__HOW TO COMPLETE THIS TASK__.
Lines from the one containing "ACHETER LE LIVRE (52, 677)" through the end of the data are to be returned exactly, and no others.

__MATERIAL FOR THIS TASK__.

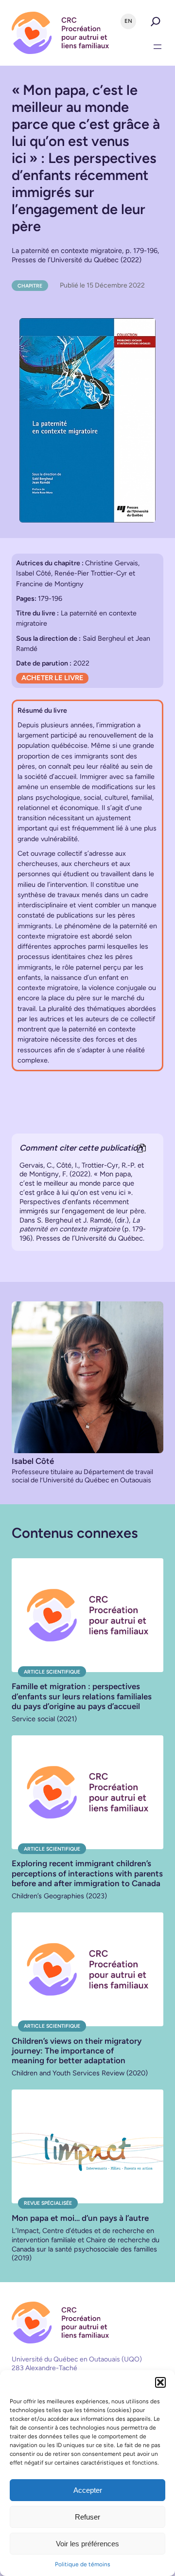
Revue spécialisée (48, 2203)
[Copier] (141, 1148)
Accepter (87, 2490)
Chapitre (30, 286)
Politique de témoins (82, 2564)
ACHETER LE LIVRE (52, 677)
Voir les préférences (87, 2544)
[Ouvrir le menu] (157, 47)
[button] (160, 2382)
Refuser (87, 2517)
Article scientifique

__TASK ANSWER__.
ACHETER LE LIVRE (52, 677)
Voir les préférences (87, 2544)
[Ouvrir le menu] (157, 47)
[button] (160, 2382)
Refuser (87, 2517)
Article scientifique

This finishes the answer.